State Politics

Ex-Tallahassee mayor Maddox indicted in FBI investigation that hurt Gillum’s campaign

Scott Charles Maddox
Scott Charles Maddox

A federal probe into possible corruption in Tallahassee’s city hall has resulted in a 44-count indictment that alleges extortion, fraud and bribery — and implicates a former occupant of the mayor’s office and his longtime business partner.

But despite attacks from political rivals painting him as corrupt and an FBI target, former Mayor Andrew Gillum was not mentioned in the grand jury indictment released Wednesday by the U.S. Department of Justice.

Instead it was another former Tallahassee mayor and the former head of the state’s Democratic Party, Scott Charles Maddox, whom the federal government has accused of masterminding a racketeering enterprise that extorted clients with business before the city and accepted bribes.

Maddox, 50, and his longtime business partner and former chief-of-staff Janice Paige Carter-Smith, 53, were indicted Tuesday for “conspiring to operate a racketeering enterprise that engaged in acts of bank fraud, extortion, honest services fraud and bribery,” the Department of Justice released in a statement Wednesday morning.

The indictment alleges that Maddox used his influence as a city commissioner to illegally benefit two corporations he operated with Carter-Smith and whose clientele included individuals with business before the city. The corporations, Governance Inc. and Governance Services LLC, provided government and lobbying services. They were operated and presented to the public as one entity under the name Governance.

“Per the indictment, Governance was part of a racketeering enterprise that extorted money and accepted bribes from Governance clients under color of Maddox’s office and through fear of the economic harm that Maddox could inflict in his position as an influential City Commissioner,” the DOJ statement says. “The indictment alleges that Maddox voted on matters and exerted influence on City employees to take actions that benefited the businesses that paid Maddox and Carter-Smith through Governance.”

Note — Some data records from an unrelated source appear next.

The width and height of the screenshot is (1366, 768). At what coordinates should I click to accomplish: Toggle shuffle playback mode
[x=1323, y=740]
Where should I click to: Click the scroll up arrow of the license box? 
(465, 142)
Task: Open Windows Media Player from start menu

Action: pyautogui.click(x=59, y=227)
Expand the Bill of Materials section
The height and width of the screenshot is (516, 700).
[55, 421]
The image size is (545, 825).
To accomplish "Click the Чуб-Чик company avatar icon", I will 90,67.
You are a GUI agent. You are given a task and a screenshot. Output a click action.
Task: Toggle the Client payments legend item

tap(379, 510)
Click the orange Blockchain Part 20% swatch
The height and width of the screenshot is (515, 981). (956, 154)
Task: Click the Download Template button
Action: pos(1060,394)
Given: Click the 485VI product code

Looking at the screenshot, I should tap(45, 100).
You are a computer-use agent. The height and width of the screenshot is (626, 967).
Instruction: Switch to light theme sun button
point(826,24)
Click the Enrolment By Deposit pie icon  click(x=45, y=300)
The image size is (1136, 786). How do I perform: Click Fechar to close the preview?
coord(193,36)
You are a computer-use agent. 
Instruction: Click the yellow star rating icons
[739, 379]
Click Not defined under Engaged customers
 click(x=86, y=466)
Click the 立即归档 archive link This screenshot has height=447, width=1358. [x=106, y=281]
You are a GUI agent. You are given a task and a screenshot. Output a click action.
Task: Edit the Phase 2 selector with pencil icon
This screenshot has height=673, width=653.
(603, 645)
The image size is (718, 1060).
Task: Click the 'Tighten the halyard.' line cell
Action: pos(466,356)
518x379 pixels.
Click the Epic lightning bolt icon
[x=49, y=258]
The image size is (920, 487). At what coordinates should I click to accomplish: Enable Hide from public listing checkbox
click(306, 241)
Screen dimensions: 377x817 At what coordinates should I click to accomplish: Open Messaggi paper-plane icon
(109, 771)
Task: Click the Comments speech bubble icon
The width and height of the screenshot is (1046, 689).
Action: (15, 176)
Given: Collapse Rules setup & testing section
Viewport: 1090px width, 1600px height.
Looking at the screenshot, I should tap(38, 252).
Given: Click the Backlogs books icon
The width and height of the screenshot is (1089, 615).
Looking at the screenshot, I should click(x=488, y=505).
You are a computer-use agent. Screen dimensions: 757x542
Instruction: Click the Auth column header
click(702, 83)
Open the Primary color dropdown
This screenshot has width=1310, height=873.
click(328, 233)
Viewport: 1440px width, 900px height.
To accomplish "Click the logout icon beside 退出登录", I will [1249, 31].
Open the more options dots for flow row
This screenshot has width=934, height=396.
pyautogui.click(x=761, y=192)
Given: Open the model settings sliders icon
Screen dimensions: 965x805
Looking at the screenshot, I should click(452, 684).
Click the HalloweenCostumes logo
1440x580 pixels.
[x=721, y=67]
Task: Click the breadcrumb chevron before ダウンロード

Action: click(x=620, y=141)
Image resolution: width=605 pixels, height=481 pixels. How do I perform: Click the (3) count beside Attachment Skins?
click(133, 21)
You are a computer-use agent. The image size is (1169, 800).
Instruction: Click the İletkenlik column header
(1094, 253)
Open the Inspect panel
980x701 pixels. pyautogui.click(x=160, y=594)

FBI documents made public in February, which outlined the case against Maddox, did not identify Gillum as a target of the probe, but the political fallout of being associated with the investigation would ensnare the popular liberal and ultimately doom his run for governor. The investigation is still ongoing, said Assistant U.S. Attorney Stephen Kunz.

It also exposed Gillum’s ties to a friend-turned-lobbyist, who organized trips for Gillum and his family, and made public that Gillum had attended a showing of the Broadway play “Hamilton” on a ticket paid for by an undercover FBI agent investigating corruption in the capital city.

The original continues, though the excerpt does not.